ADELAIDE AND ITS ORCHESTRA My memory of the Adelaide Symphony Orchestra is one of unalloyed pleasure. The work we undertook together for the Ring will remain one of the highlights of my professional life. I know the players will not all be the same, but I am convinced that the spirit and enthusiasm will have remained.
RING RECALL The Ring was very hard work but we knew that the whole town was behind us, a very special feeling. I’ve already mentioned the splendid orchestral contribution but I’m still amazed that the tiny staff of State Opera of South Australia were able to achieve a result worthy of the great overstaffed opera houses of the world. One special joy was the fact that everyone was coming to this mammoth work with fresh unprejudiced eyes giving the result an excitement far away from routine.
JOY AND ANGUISH Conducting is in many senses a torment to me.

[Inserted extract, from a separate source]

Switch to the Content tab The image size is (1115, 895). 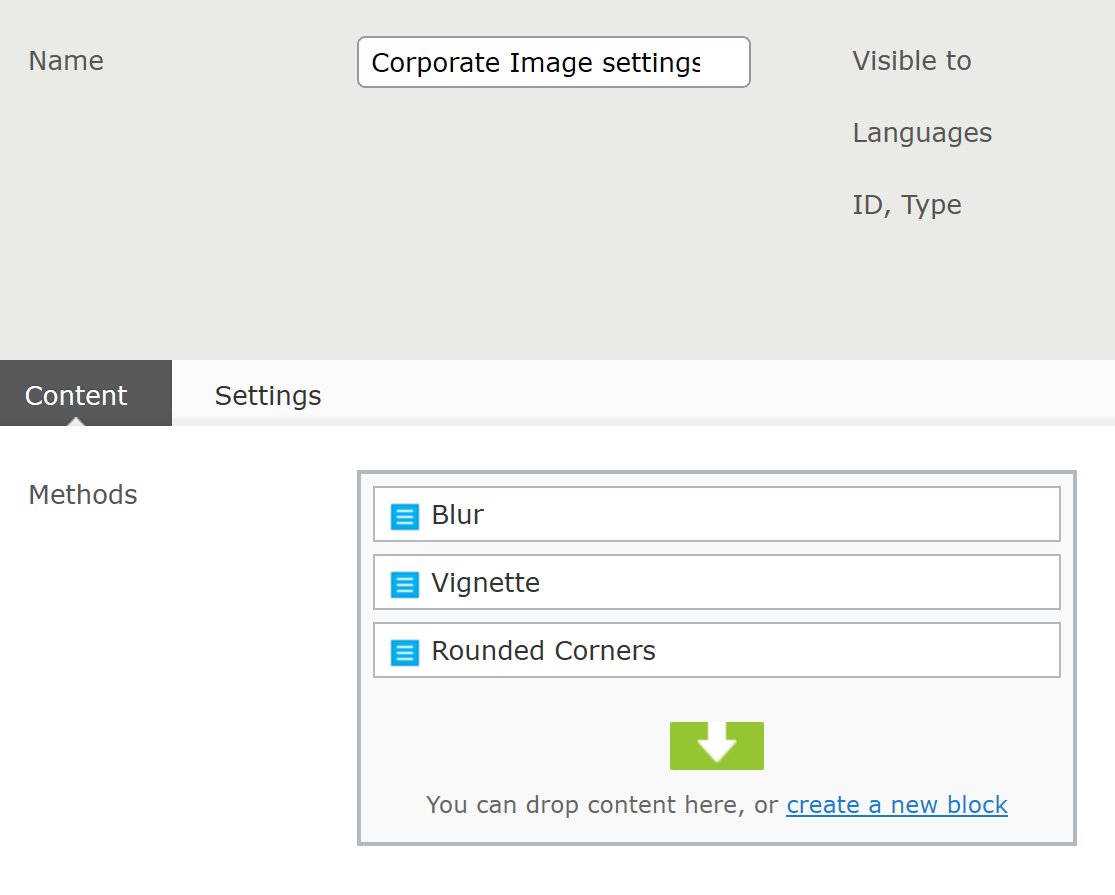[x=76, y=395]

I remain extremely nervous before concerts, I develop terrible bouts of self-doubt as to my ability but despite all this, when one is on the podium and it all ‘works’ – that is to say, the music takes the form you have planned for, then it can be as thrilling as anything. The other joy for me is the art of rehearsing with one’s fellow musicians, as satisfying as the concert itself, as you seek for musical truths. The last thing conducting should be is an ego trip. What I would say to younger colleagues is – never put yourself between the music and the public and always treat the orchestral musicians as your colleagues.
HITTING THE ROAD I have deliberately avoided any other engagements while I am in Australia in order to revisit all those places around Adelaide I came to love during my 1998 stay – the backroad to Barossa, McLaren Vale, Fleurieu Peninsula, Heysen House and maybe even the top of the Flinders Ranges – all the places that have stayed in my memory. Also to have time to be with the people who have remained in my life ever since that special time. Making music is a large part of my life but not all of it: at 73 one begins to reflect on using one’s time wisely.
Jeffrey Tate CBE has been Chief Conductor of the Hamburg Symphony Orchestra since 2009. In February 2014, the orchestra extended his contract through the 2019 season. He was previously
Music Director of the Teatro San Carlo in Naples.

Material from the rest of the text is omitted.